PRELUDE: The Crone
A sharp wind blew through the camp like a scoff, stirring up the dusty ground, ruffling the canvas and hide sides of the tents, sending sparking licks of campfire spinning into the air. With the same suddenness, it died away and left the gathered souls to their scanty comforts in quiet. Here in the dead heart of Greld, everyone had been long days without a reprieve from the wind and its elemental fellows. Even the hard-soled merchants, who bore their worlds in their wagons, grew weary after too many days in motion, and they all faced many more days of traveling in their many directions before they could be safe enough to truly rest. There was no food or water in these dead reaches but what they carried with them in their ration packs. The game the land provided in this place was scarce and venom-blooded.

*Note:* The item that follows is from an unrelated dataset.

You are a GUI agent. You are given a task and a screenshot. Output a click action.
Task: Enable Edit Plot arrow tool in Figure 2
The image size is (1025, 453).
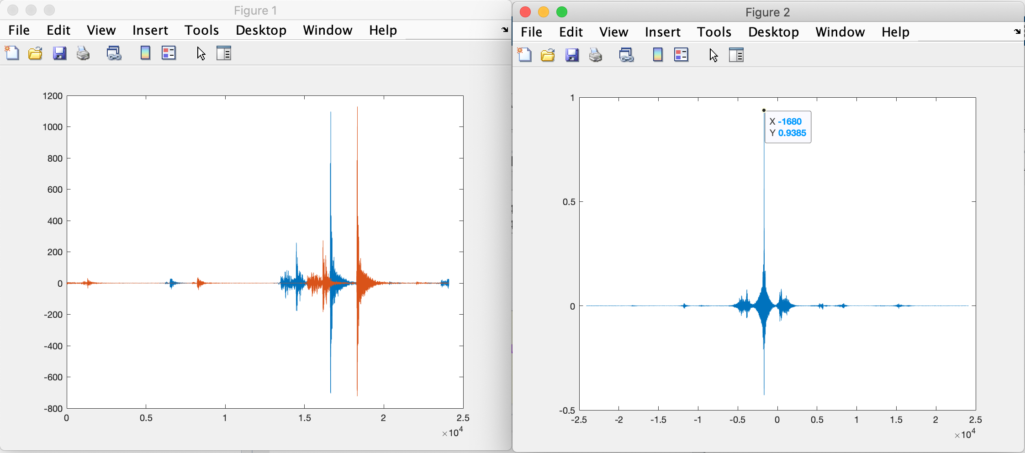coord(713,55)
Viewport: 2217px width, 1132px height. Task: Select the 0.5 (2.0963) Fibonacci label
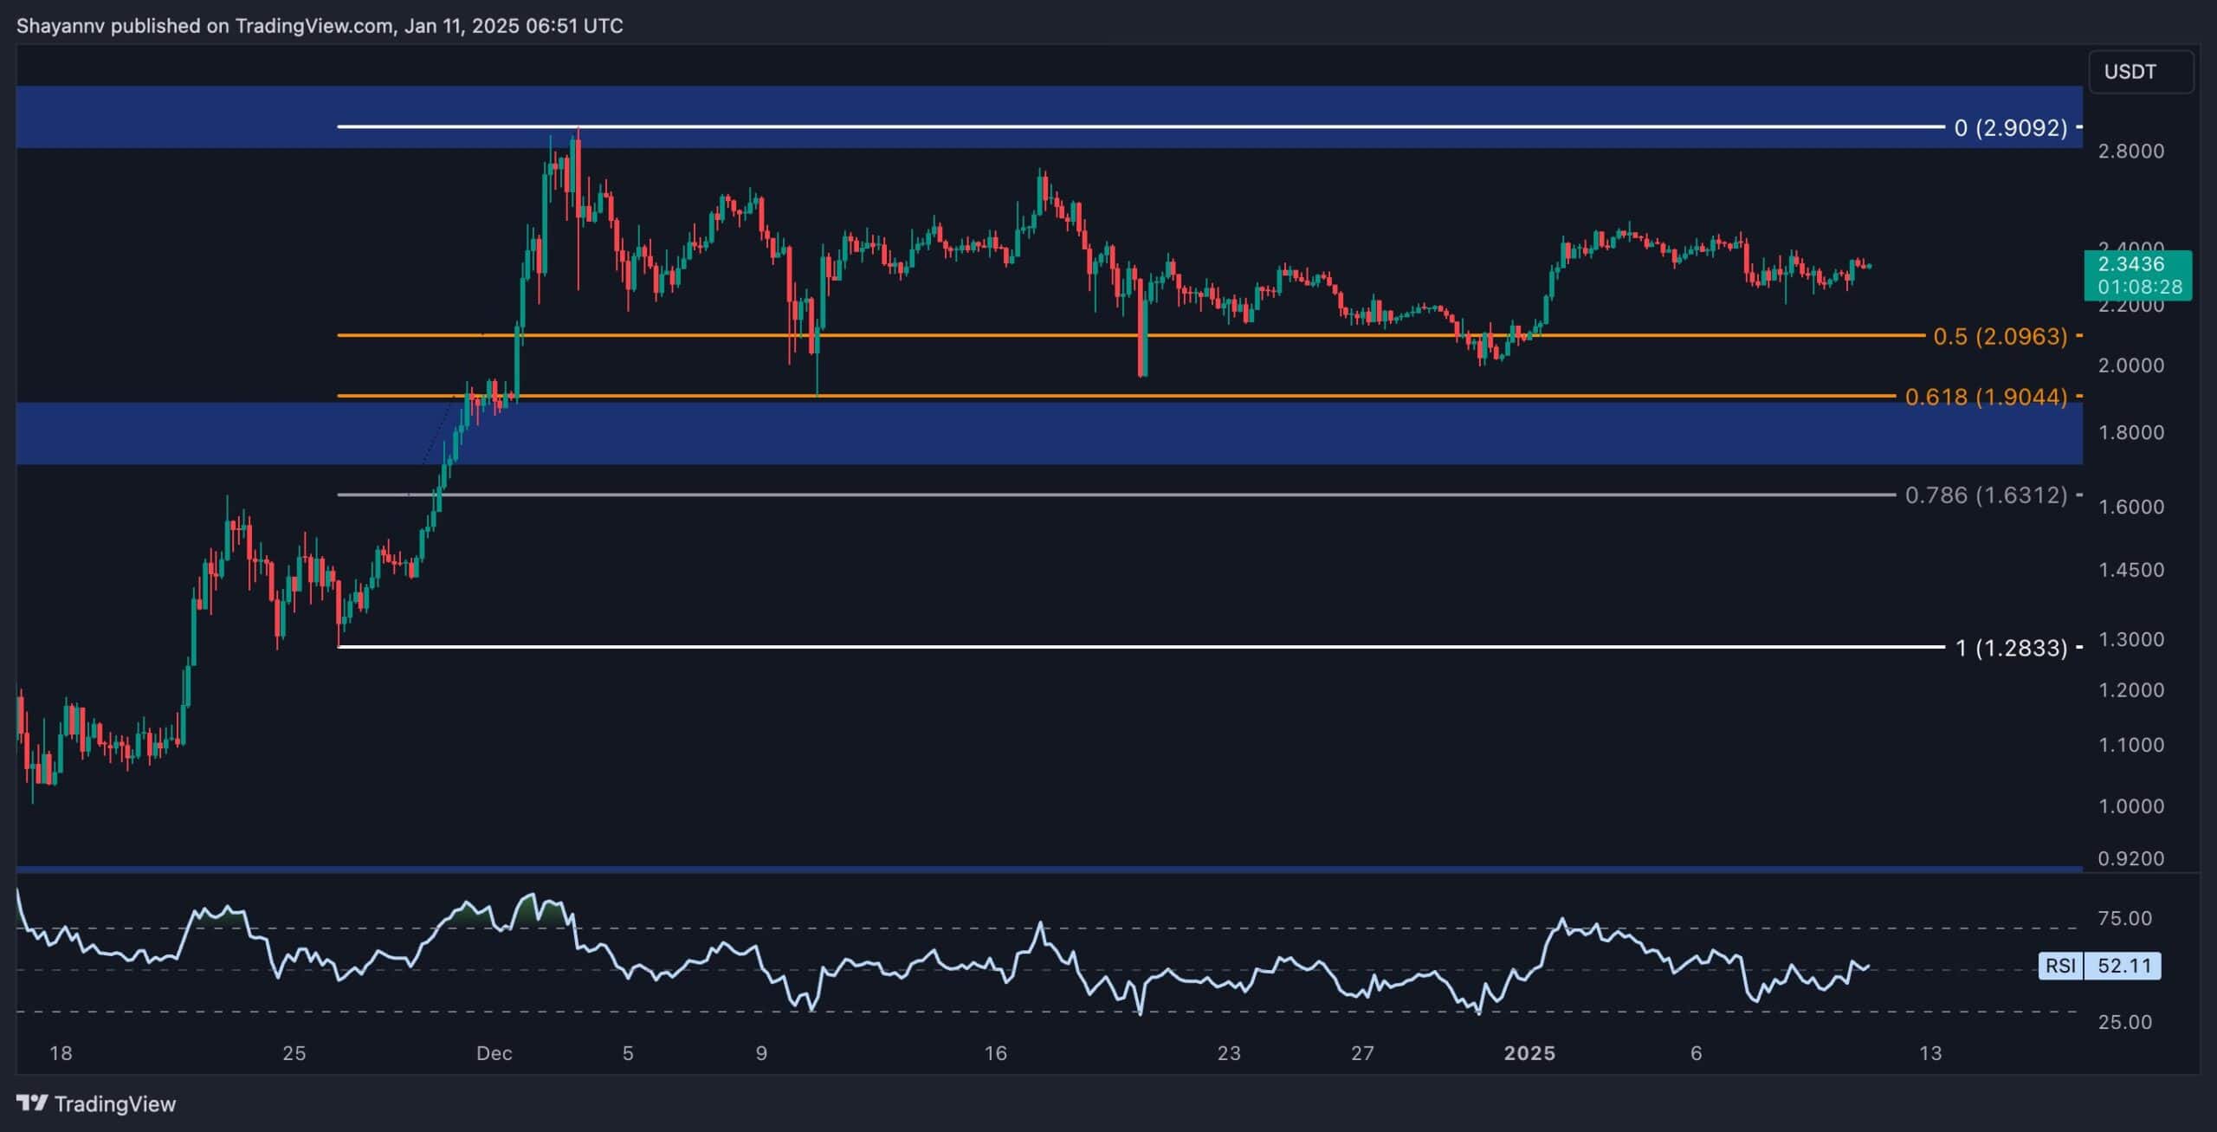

As the night fell heavy and the Stone and the Blood rose vast in the star-shimmered sky, wanderers and travelers finished making their night’s beds and turned to the fire. Those crossing the world on foot or in saddle counted themselves fortunate to come upon a camp like this, in which they might find safety and warmth, community and companionship, and perhaps, if their fortune were truly great, the chance to barter for supplies or repairs. To fall upon such a gathered camp with bad intent was to invite the displeasure of the goddess Etris, and her curse could starve a man to desiccated death while he stood before you.
By the common compact of the long-traveled, in honor of Etris, goddess of plenty, when night fell full, everyone came together at the fire. They shared a meal, bringing all they could spare to share, and they shared good congress, with music and news and stories.
On this night, a figure hunched in dark robes sat in the firelight. The licks of yellow flame brightened only facets of a face within, and it wasn’t until the figure spoke that the others at the fire knew she was an old woman. “For a bowl of good food and a mug of good ale, I will tell a story,” she said in a voice brittle with age but rich with soul-strength. She spoke in Frentung, unaccented by any land’s flavor.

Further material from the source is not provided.